Business Insider reviewed data from tens of thousands of recent ChatGPT prompts collected by two adtech companies. The headline: ads are still rare. One dataset found that only around 1–2% of ChatGPT prompts produced ads, and when ads did appear, most conversations had only one. OpenAI is clearly trying not to turn ChatGPT into a cluttered search-results page overnight.
That restraint matters. The interesting part is not that ChatGPT has ads. The interesting part is where ads are beginning to appear.
According to the same reporting, software is currently the largest category, which makes sense: many people use ChatGPT while working, building, researching, writing, or choosing tools. But travel is also showing up strongly. Adthena’s test found that travel-related questions triggered ads across more advertisers than clothing or consumer electronics, including names such as Expedia, Airbnb, Hilton, and Royal Caribbean.
That is the signal worth watching.
Travel fits the conversational ad format unusually well
Travel has always been a high-intent advertising category, but the intent is rarely simple.
A person does not usually move from “I want a trip” to “I booked” in one clean search. They compare destinations, dates, neighborhoods, budgets, room types, flight times, loyalty perks, cancellation rules, weather, reviews, family needs, restaurant options, and airport transfers.
That is exactly the kind of messy decision-making process where conversational AI works naturally. In classic search, marketers bid on a keyword. In a chat interface, the platform can see the decision forming over several turns.
A user might begin with “Where should I go in July with kids?” Then narrow to Greece. Then ask about beach resorts. Then compare Crete with Rhodes. Then ask which hotels have family rooms, half-board, direct beach access, and flexible cancellation. That journey used to be spread across Google, OTAs, review sites, blogs, maps, YouTube, and maybe a few WhatsApp messages. Inside an AI assistant, much of it can happen in one place.
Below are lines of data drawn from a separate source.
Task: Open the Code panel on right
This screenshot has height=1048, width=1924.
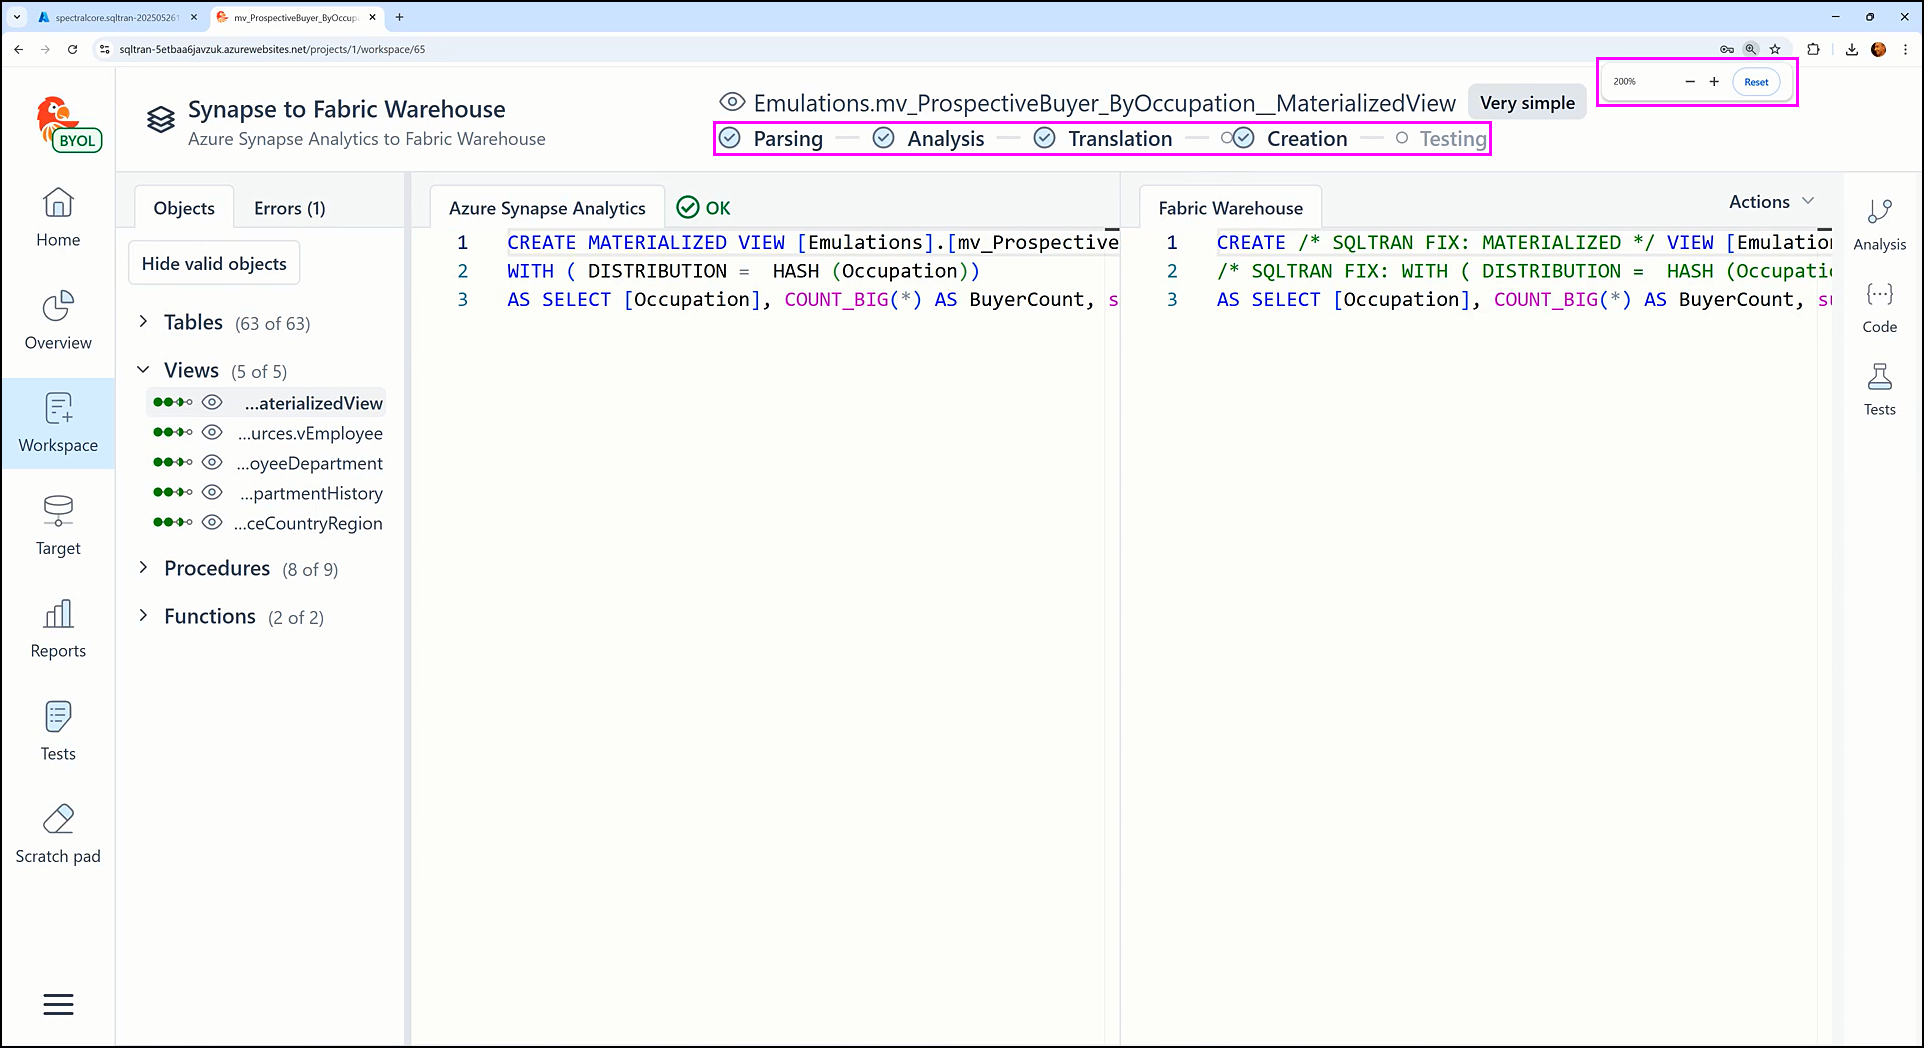Action: point(1879,307)
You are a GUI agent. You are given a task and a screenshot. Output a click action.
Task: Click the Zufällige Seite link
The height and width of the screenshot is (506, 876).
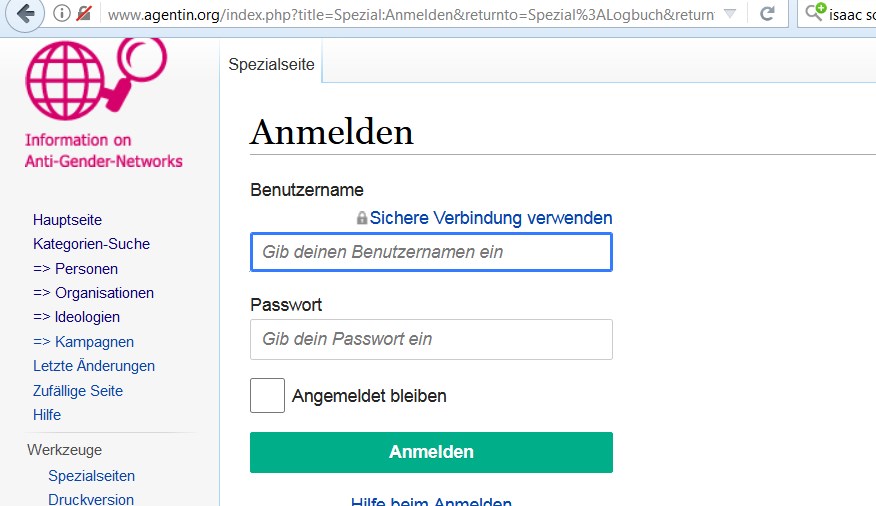point(78,390)
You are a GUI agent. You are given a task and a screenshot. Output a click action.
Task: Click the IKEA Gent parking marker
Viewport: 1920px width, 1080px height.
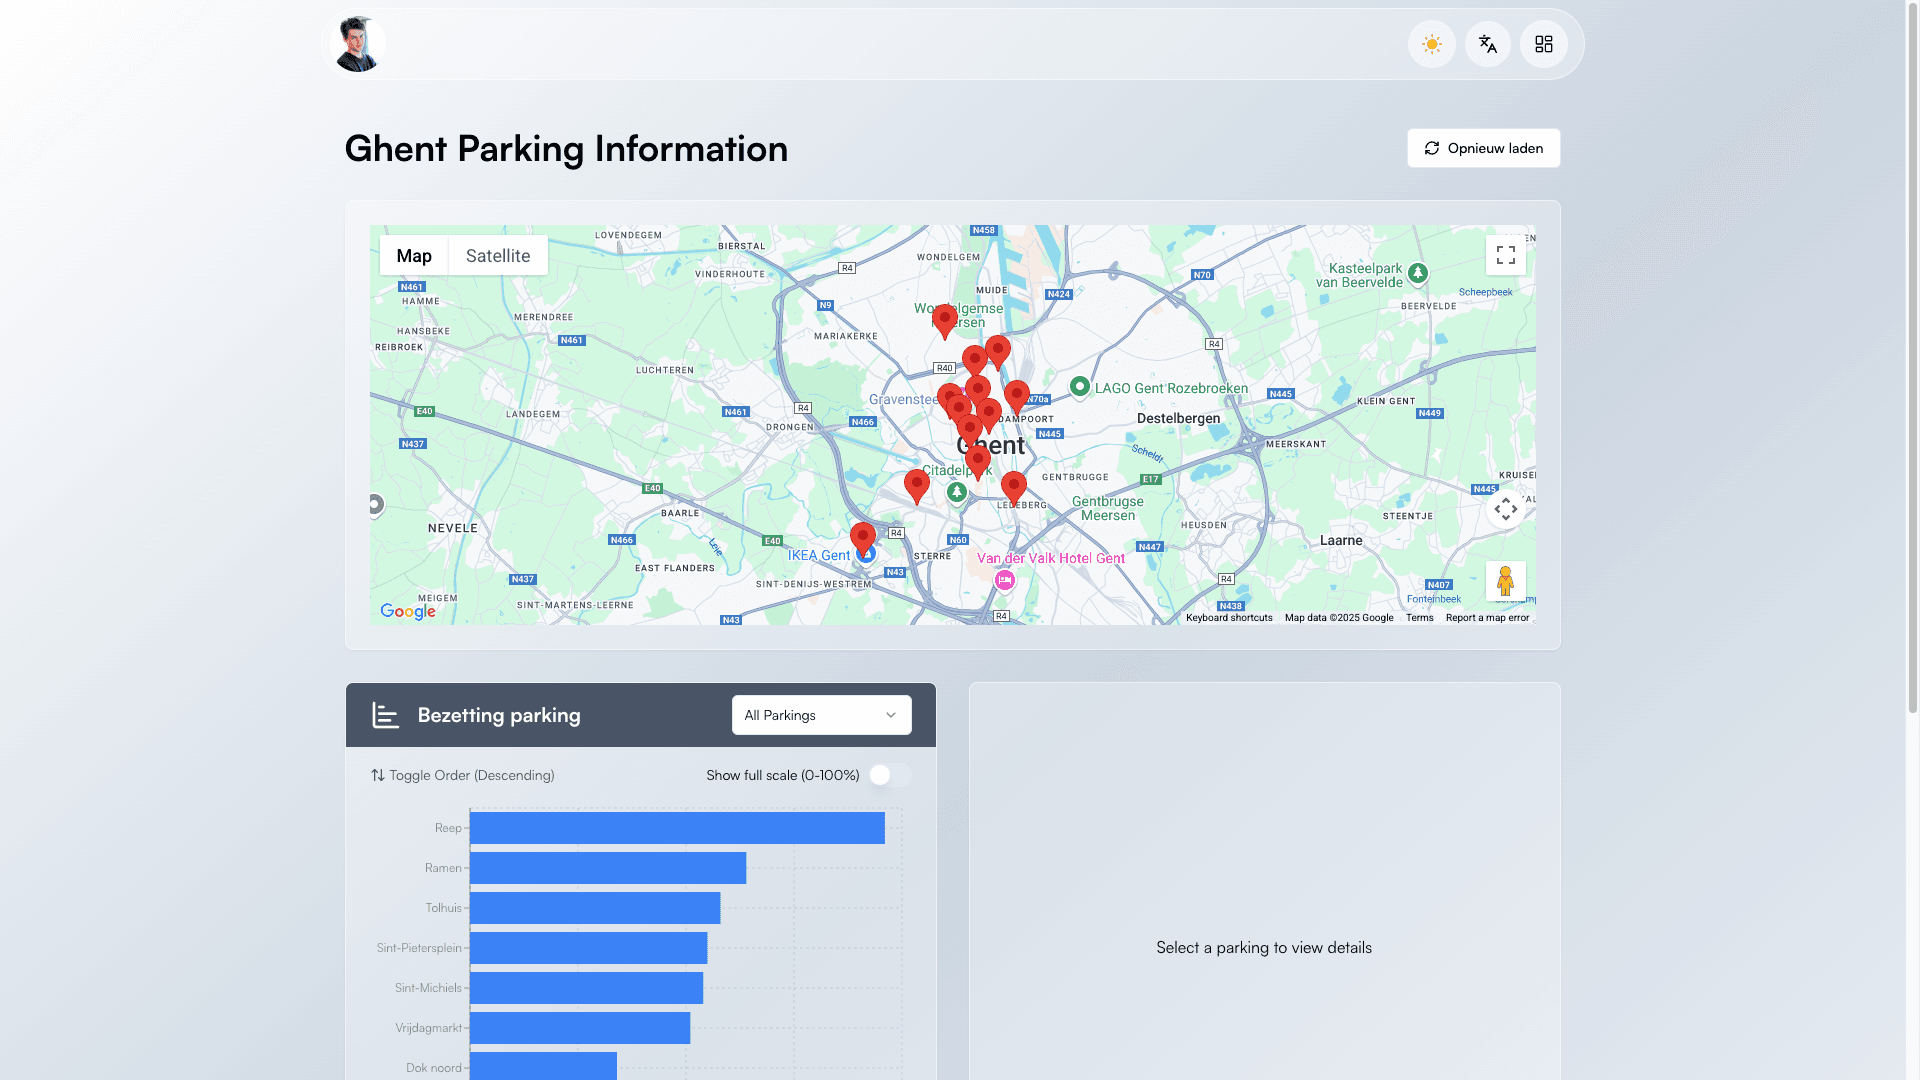(863, 538)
That changes the advertising surface. The ad is no longer only next to the search result. It can appear around the moment when the assistant understands the traveler’s constraints and is close to shaping a shortlist.
This is not Google search copied into chat
OpenAI’s own positioning is careful. Its help page says ads are being tested for logged-in adult users on Free and Go plans, with a phased rollout. OpenAI also says ads do not influence ChatGPT’s answers and that conversations are kept private from advertisers.
The commercial design is still evolving. OpenAI has also started rolling out a beta self-serve Ads Manager, with advertisers able to sign up and buy ads directly, while OpenAI’s system controls delivery decisions.
For travel brands, the important question is not whether this looks exactly like Google Ads. It probably will not.
Google search advertising was built around keywords, auctions, landing pages, and clicks. Conversational advertising will likely be built around context, intent, relevance, and the assistant’s ability to understand what the user is trying to achieve.
That creates a different kind of competition. A hotel, airline, OTA, cruise line, tour operator, or destination brand may not only compete for the click. It may compete to be considered relevant enough to appear inside the conversation at all.
The market is moving in the same direction
ChatGPT ads are only one part of a larger shift. Google is pushing AI deeper into search, shopping, and travel planning. OTAs are experimenting with AI trip planning and conversational discovery. Expedia and Booking.com were among early travel partners inside ChatGPT apps, giving large platforms a direct path into AI-led travel planning. At the same time, hospitality tech vendors are building tools to help hotels understand how they appear in AI-generated recommendations.
The direction is clear: travel discovery is moving closer to the assistant layer.
The advertising lesson
ChatGPT ads are not yet a mature travel channel. The data reported by Business Insider suggests they are still limited and controlled. That is exactly why the early pattern is interesting. Travel is appearing because the category fits the format. High intent. Many constraints. Large transaction values. Emotional decisions. Strong need for comparison. Plenty of room for sponsored recommendations if the platform can keep them relevant and clearly labelled.
The winners in this environment may not simply be the brands with the largest media budgets. They will be the brands whose products, content, and commercial data are easiest for AI systems to understand and match to traveler intent.